Glass enjoyed both his engineering and business classes, but what surprised him was how one track complemented another.
“I look back and say, ‘Wow, that gave me a leg up,’” he explains. “The beautiful thing about it is, I was prepared because I had immediate credibility on both sides of the table.” From Bell Labs after graduation to Microsoft in the ’90s, Glass has served in business roles but has been able to communicate with technicians.
He is an angel investor now who returns every year to teach an M&T course and to meet admitted students and parents on M&T Day. He also chairs the M&T 35th anniversary committee.
Keswin’s story resonates with the same themes. He launched one of his current businesses, multibillion-dollar equity manager Lyrical Asset Management, by backing a friend and fellow M&T alum. In a hat tip to M&T, they describe Lyrical’s investments as “engineered for success.” Previously, Keswin co-founded and built Greenlight Capital, one of the world’s most successful hedge funds. He, too, feels the urge to “pay it forward” to the program, evidenced by the endowment of the Keswin Professorship for Hamilton’s successor.

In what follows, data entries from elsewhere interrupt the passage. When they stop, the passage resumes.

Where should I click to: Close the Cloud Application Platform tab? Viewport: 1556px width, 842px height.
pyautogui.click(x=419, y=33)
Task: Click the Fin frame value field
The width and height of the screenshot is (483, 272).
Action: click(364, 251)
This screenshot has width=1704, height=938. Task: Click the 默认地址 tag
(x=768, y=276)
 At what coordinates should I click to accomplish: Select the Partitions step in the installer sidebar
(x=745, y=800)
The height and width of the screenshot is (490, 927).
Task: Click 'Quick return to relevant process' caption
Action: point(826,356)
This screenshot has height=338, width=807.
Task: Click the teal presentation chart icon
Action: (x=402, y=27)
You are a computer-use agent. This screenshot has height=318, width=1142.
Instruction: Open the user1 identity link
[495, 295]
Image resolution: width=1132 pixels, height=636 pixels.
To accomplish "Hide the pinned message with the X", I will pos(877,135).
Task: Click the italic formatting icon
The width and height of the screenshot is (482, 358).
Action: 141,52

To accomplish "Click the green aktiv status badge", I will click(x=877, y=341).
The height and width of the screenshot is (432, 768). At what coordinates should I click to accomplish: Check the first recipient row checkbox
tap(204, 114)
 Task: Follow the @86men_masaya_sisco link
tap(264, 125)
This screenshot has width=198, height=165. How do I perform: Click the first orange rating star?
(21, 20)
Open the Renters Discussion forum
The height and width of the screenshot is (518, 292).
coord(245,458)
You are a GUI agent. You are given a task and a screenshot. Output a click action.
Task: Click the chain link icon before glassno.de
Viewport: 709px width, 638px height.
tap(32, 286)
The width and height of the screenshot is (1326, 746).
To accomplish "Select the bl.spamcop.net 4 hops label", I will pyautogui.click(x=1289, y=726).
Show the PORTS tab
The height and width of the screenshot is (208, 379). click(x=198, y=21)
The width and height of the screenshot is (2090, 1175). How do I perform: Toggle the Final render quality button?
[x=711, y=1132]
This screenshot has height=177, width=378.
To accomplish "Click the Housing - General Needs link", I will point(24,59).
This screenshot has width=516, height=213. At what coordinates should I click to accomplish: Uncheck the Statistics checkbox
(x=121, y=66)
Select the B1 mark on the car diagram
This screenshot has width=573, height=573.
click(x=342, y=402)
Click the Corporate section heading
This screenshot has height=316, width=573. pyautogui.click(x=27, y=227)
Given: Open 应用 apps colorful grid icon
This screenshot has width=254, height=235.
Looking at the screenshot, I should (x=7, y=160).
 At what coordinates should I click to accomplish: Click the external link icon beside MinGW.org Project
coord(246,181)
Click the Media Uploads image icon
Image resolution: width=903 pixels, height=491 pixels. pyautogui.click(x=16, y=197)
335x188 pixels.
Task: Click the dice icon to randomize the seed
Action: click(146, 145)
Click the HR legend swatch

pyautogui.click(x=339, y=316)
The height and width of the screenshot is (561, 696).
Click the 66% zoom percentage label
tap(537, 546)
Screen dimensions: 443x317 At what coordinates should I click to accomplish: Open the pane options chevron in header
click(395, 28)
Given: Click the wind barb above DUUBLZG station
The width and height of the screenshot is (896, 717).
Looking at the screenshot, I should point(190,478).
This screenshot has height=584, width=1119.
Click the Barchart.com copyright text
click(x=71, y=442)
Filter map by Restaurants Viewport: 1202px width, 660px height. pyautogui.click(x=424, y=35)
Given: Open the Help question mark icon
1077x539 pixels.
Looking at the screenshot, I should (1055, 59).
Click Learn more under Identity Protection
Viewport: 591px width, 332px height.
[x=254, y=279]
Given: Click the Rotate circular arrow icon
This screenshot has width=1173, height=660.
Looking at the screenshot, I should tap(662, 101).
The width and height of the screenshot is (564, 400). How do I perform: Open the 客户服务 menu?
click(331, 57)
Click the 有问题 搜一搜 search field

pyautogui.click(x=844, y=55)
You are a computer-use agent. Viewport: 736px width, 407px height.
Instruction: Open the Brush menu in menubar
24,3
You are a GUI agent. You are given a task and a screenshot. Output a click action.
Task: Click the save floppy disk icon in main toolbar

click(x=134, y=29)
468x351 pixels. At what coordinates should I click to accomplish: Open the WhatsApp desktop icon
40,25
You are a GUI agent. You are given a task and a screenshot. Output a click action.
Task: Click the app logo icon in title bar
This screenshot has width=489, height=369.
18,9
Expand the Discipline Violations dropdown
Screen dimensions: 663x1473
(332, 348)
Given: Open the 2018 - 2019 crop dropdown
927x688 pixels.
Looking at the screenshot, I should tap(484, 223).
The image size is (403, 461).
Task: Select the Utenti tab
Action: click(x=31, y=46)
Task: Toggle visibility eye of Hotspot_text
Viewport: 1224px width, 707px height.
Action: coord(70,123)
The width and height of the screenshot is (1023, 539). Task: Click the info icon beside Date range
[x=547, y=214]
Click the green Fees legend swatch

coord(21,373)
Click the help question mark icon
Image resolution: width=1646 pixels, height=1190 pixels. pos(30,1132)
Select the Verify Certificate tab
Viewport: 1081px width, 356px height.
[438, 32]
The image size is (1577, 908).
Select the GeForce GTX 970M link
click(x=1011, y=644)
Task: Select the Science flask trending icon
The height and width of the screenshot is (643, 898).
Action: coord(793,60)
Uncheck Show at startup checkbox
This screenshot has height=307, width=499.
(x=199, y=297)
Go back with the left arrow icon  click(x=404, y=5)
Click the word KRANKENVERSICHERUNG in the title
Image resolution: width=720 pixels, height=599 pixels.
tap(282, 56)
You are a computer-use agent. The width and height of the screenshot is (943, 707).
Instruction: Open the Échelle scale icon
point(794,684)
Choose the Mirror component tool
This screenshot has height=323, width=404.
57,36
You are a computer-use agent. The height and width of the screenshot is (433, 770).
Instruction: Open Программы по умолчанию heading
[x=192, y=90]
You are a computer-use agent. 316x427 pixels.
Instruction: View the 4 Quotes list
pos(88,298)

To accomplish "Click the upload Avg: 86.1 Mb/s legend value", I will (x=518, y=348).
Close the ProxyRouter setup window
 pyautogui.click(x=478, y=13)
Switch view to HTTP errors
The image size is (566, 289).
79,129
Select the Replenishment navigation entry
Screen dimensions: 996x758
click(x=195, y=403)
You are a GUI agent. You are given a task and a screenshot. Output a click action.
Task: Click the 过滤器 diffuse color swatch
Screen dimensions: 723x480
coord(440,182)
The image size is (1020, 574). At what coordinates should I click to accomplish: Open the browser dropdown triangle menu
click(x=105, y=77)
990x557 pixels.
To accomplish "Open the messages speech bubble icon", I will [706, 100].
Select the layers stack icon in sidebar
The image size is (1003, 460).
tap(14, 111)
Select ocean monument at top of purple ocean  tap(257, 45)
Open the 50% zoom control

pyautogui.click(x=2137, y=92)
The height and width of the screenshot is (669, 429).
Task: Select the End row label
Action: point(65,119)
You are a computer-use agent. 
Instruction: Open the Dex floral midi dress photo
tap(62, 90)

Yes, Hamilton is retiring in 2015, and his former students have taken the call to honor their experiences with him and to ensure that his legacy endures.
Robbins, CEO of hedge fund Glenview Capital Management, is quick to credit the M&T program, a “badge of honor” on his resume, for his success in finance. He’s also quick to explain why he recently donated $7.5 million to endow the renovation and upkeep of M&T’s campus headquarters.
“When the opportunity came to honor Dr. Hamilton’s leadership and to improve the student experience … it was my honor to step up and make this donation,” he says.